According to the latest JODI data, Saudi crude oil exports reached 8.3 million barrels per day (b/d) in November 2016, the highest level since May 2003, before declining to 8.0 million b/d in December. Saudi exports generally increase from August to November as seasonal declines in domestic consumption increase availability of oil for export. In Iraq, exports reached a record high of almost 4.1 million b/d in November and remained at that level in December (Figure 1). According to JODI data, Saudi and Iraqi production levels were relatively high prior to the pledged production cuts beginning January 2017, with December 2016 volumes up 321,000 b/d and 700,000 b/d, respectively, from their year-ago levels, creating an opportunity to increase exports.

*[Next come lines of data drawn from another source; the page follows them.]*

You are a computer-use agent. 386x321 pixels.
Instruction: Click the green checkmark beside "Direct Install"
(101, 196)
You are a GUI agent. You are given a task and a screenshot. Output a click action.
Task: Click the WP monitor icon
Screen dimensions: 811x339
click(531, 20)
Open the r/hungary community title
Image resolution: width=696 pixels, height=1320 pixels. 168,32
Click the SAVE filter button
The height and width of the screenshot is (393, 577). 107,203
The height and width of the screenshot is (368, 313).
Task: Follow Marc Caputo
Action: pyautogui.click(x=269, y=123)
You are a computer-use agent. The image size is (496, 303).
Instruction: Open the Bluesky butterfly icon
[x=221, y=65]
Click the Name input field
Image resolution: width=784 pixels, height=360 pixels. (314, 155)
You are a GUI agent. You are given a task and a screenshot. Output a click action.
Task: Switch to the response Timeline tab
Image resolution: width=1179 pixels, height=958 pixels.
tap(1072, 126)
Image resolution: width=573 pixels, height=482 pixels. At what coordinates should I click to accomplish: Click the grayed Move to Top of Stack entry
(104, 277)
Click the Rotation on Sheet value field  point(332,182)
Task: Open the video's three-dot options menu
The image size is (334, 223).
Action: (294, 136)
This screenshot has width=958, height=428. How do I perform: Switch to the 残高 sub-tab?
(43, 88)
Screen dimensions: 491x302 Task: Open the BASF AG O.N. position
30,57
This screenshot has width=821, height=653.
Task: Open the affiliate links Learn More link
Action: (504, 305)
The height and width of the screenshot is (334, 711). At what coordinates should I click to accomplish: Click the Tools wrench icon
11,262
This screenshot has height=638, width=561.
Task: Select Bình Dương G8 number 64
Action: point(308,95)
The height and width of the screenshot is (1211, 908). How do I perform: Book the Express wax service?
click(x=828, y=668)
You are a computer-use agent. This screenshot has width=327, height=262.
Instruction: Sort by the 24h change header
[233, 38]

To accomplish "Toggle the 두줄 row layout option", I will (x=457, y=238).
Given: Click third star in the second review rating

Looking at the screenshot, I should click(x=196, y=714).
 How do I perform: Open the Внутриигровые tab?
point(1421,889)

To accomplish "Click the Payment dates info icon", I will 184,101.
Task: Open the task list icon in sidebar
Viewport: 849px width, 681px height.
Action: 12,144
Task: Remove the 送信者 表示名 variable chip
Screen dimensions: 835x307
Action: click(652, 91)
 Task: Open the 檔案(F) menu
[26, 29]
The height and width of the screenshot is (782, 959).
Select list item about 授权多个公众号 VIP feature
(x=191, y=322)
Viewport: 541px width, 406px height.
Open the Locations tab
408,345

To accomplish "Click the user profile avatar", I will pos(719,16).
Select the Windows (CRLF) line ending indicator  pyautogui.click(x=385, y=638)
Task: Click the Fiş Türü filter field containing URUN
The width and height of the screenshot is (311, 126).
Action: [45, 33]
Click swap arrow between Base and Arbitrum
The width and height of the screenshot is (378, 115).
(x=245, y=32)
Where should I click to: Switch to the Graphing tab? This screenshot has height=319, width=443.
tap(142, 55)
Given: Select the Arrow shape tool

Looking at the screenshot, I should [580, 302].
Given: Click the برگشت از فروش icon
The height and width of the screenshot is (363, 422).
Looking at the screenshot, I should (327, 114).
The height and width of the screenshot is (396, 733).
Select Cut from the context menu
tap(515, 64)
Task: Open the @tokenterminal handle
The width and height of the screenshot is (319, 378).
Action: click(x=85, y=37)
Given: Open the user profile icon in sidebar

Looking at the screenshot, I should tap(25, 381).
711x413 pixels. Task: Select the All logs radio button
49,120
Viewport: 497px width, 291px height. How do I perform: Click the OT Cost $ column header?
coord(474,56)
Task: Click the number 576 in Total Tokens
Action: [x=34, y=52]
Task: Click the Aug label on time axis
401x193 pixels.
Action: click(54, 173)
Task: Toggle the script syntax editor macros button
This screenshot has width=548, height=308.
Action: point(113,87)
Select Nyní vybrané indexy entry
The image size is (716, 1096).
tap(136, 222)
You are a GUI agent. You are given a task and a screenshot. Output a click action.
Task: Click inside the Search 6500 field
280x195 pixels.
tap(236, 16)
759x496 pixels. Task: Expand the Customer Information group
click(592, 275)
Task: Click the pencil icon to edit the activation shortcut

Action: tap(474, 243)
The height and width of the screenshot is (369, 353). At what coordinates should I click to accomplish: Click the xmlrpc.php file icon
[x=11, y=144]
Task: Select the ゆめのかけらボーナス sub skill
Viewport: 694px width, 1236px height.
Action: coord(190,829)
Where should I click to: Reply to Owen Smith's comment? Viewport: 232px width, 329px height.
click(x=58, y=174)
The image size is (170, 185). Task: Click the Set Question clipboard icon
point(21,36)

Although crude oil exports from Saudi Arabia and Iraq increased in November and December, the transit times result in a delay before these shipments arrive in the United States and appear in EIA import data. Shipments take an estimated 47-51 days to reach the U.S. Gulf Coast from the Persian Gulf after traveling around the southern tip of Africa (Figure 2). Using a smaller vessel capable of transiting the Suez Canal in Egypt, a voyage from the Persian Gulf to the U.S. East Coast takes an estimated 32-36 days. Traveling from the Persian Gulf to the U.S. West Coast on a Trans-Pacific route requires an estimated 39-43 days.

twip170223fig2a.png

Given transit times, cargoes exported from Saudi Arabia and Iraq in November and December 2016 would be expected arrive in the United States between December 2016 and February 2017. Imports from Saudi Arabia into the United States increased for five consecutive weeks, rising from 1.0 million b/d for the week ending January 6 to 1.3 million b/d for the week ending February 10. Similarly, U.S. imports from Iraq grew for five consecutive weeks, increasing from 373,000 b/d for the week ending December 9, 2016 to 723,000 b/d for the week ending January 13, 2017 (Figure 3).

twip170223fig3-lg.png

The price difference between Dubai/Oman medium sour grade oil, which serves as a benchmark price for similar grades produced through the Middle East, and Mars, a U.S. medium sour crude oil with similar properties, was at its lowest level for several years in 2016 (Figure 4). Under such pricing conditions, medium and heavy crude oils from Saudi Arabia and Iraq were attractive to U.S. refiners because they produced a profitable slate of finished products when processed in complex refineries.

twip170223fig4-lg.png

After OPEC announced crude oil production cuts in late November 2016, the relative price of Dubai/Oman crude oil rose because supply reductions pledged by Middle East producers disproportionately affected medium sour crudes. In January 2017, the premium of Dubai/Oman over Mars reached its highest level in over a year, which is likely to encourage U.S. refiners to process more domestic medium sour barrels while reducing imports of comparable grades from the Middle East.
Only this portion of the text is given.